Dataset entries
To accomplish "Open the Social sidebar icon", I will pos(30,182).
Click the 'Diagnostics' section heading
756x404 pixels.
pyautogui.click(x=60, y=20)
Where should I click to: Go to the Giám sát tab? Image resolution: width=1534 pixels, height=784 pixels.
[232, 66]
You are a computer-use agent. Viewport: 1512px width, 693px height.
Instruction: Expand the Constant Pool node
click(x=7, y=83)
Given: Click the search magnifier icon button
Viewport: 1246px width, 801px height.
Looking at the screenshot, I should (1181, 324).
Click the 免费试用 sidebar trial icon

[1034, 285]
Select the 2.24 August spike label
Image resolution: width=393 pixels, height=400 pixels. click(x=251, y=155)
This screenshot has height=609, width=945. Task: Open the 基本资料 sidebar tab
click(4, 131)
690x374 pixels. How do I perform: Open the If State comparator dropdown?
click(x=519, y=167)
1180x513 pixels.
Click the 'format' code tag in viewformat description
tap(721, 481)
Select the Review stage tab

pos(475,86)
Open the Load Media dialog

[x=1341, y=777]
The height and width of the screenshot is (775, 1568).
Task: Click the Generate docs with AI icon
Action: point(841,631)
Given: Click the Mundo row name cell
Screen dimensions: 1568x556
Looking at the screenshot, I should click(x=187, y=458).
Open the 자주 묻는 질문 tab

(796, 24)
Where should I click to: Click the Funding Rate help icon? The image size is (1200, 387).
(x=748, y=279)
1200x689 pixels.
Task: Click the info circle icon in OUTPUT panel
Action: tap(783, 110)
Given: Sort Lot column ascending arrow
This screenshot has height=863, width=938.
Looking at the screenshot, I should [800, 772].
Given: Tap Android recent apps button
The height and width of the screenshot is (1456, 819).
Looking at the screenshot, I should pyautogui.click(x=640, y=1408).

§ **AIM OF THE TASK**
Restate all of the entries above precisely.

§ **TASK OUTPUT**
To accomplish "Open the Social sidebar icon", I will pos(30,182).
Click the 'Diagnostics' section heading
756x404 pixels.
pyautogui.click(x=60, y=20)
Where should I click to: Go to the Giám sát tab? Image resolution: width=1534 pixels, height=784 pixels.
[232, 66]
You are a computer-use agent. Viewport: 1512px width, 693px height.
Instruction: Expand the Constant Pool node
click(x=7, y=83)
Given: Click the search magnifier icon button
Viewport: 1246px width, 801px height.
Looking at the screenshot, I should (1181, 324).
Click the 免费试用 sidebar trial icon

[1034, 285]
Select the 2.24 August spike label
Image resolution: width=393 pixels, height=400 pixels. click(x=251, y=155)
This screenshot has height=609, width=945. Task: Open the 基本资料 sidebar tab
click(4, 131)
690x374 pixels. How do I perform: Open the If State comparator dropdown?
click(x=519, y=167)
1180x513 pixels.
Click the 'format' code tag in viewformat description
tap(721, 481)
Select the Review stage tab

pos(475,86)
Open the Load Media dialog

[x=1341, y=777]
The height and width of the screenshot is (775, 1568).
Task: Click the Generate docs with AI icon
Action: point(841,631)
Given: Click the Mundo row name cell
Screen dimensions: 1568x556
Looking at the screenshot, I should click(x=187, y=458).
Open the 자주 묻는 질문 tab

(796, 24)
Where should I click to: Click the Funding Rate help icon? The image size is (1200, 387).
(x=748, y=279)
1200x689 pixels.
Task: Click the info circle icon in OUTPUT panel
Action: tap(783, 110)
Given: Sort Lot column ascending arrow
This screenshot has height=863, width=938.
Looking at the screenshot, I should [800, 772].
Given: Tap Android recent apps button
The height and width of the screenshot is (1456, 819).
Looking at the screenshot, I should pyautogui.click(x=640, y=1408).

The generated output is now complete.